Flee Lord a ainsi vite compris que ce qui peut permettre d’élever autant sa conscience que ses projets, c’est certes l’entourage, l’amour, le respect et le travail, mais sans liant, cela n’a pas de sens, et cette plus-value ne peut être apportée que par une certaine émulation au sein du collectif. Cette émulation, il l’a sentie, de son propre aveu, en travaillant certes avec Infamous, mais aussi plus récemment avec Griselda, qui véhicule une énergie et un soutien incroyable auprès des artistes avec lesquels ils collaborent, que ce soit dans la musique, la peinture ou la mode, et la recette fonctionne !

Quand on écoute les diverses interviews de Flee Lord, une date revient régulièrement, l’année 2017, qui serait, d’après lui, l’année durant laquelle il a finalement trouvé son identité musicale et sa voix. Et la rencontre et le soutien du crew Griselda n’y est pas pour rien. Son style si reconnaissable parmi tant d’autres lui a demandé un travail de fond, le poussant à sortir de sa zone de confort, et à s’inscrire dans une recherche et une évolution permanente, se nourrissant de l’expérience et des rencontres qualitatives qu’il a pu faire durant son cheminement personnel, sa carrière.

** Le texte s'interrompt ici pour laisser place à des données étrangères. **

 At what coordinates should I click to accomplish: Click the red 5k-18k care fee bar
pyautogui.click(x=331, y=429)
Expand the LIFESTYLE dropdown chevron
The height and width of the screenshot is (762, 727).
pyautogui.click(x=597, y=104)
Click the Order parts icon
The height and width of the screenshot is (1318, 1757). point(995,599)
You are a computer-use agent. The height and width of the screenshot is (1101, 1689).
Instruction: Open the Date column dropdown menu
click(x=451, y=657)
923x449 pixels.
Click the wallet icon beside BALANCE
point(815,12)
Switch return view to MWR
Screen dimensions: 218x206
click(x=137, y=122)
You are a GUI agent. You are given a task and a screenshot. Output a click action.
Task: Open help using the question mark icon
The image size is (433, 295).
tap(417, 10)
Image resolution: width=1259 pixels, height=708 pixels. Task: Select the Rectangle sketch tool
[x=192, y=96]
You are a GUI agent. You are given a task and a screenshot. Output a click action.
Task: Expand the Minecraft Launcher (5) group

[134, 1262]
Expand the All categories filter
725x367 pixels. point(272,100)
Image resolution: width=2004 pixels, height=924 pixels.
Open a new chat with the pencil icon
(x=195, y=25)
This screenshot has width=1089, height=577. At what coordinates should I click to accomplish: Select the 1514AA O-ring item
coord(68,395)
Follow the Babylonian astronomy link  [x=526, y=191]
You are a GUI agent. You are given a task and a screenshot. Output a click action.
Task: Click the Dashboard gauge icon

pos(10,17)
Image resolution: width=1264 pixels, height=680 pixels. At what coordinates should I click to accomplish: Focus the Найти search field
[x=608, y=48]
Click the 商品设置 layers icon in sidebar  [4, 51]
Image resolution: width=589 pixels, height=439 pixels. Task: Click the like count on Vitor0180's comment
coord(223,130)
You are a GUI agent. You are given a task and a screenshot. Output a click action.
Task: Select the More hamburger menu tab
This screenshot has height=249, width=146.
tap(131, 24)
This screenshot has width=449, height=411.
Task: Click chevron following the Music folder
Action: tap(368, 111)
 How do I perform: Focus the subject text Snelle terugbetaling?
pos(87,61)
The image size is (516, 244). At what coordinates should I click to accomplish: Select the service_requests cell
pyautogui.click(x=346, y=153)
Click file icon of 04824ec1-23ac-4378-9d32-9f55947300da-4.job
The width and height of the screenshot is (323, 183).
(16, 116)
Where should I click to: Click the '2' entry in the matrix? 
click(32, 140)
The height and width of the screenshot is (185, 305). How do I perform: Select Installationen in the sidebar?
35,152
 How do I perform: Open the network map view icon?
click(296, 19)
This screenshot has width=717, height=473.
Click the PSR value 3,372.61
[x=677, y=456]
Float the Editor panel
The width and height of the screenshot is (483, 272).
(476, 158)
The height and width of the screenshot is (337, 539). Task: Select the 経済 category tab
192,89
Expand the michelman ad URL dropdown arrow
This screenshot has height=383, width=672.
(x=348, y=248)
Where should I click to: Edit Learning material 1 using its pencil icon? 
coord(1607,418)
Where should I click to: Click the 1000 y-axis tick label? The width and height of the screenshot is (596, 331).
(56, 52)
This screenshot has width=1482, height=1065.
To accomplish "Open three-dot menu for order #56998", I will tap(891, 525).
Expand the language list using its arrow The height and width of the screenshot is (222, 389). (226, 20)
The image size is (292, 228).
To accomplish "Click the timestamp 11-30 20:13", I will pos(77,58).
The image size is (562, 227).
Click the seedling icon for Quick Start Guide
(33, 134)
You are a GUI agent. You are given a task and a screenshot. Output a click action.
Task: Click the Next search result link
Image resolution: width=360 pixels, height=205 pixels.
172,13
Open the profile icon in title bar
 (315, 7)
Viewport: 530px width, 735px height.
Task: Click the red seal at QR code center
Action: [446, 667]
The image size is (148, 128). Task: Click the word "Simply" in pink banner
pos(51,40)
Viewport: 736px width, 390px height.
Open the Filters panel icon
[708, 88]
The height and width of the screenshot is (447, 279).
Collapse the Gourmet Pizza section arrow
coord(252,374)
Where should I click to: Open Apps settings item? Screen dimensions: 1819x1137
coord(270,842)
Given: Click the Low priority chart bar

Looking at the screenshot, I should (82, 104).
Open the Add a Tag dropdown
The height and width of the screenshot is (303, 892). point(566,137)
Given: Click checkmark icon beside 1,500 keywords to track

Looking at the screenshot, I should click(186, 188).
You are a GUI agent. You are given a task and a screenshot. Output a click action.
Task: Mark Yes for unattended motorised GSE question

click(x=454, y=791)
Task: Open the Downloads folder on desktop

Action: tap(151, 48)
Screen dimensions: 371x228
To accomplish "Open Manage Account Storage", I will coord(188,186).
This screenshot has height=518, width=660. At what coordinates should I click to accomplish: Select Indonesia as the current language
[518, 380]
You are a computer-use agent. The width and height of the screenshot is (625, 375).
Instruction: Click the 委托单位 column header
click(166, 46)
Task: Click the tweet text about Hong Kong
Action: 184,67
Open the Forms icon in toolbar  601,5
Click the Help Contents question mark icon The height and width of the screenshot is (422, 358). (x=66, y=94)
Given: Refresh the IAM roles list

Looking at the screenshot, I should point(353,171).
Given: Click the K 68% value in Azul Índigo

Il le dit lui-même, Griselda l’a autant porté que Mobb Deep dans son évolution, sa construction personnelle et artistique, mais aussi dans sa capacité à sortir des morceaux toujours plus exigeants, et cela en l’intégrant comme un membre à part entière du collectif. Les rencontres qui ont jalonné la carrière de Flee Lord l’ont inspiré et ont contribué à faire de lui l’artiste qu’il est devenu. Et c’est tout naturellement qu’aujourd’hui, avec son label, il souhaite faire profiter aux siens de cette expérience, cette émulation, cette énergie, cette complémentarité rendue possible grâce au collectif, tant nécessaire pour évoluer que se perfectionner, et dont il a lui-même pu jouir par le passé. Boucler des boucles en rendant à la vie ce qu’elle nous a donné. Quelle belle démarche, responsable, noble et altruiste, et en ce sens on ne s’inquiète pas trop pour la suite de la trajectoire de Flee Lord et de son label Lord Mobb. Force est de constater que les qualités humaines de Flee Lord apportent une
autre tonalité à sa musique et nous force à l’interpréter autrement, ce qui valorise d’autant plus tout ce qu’il entreprend.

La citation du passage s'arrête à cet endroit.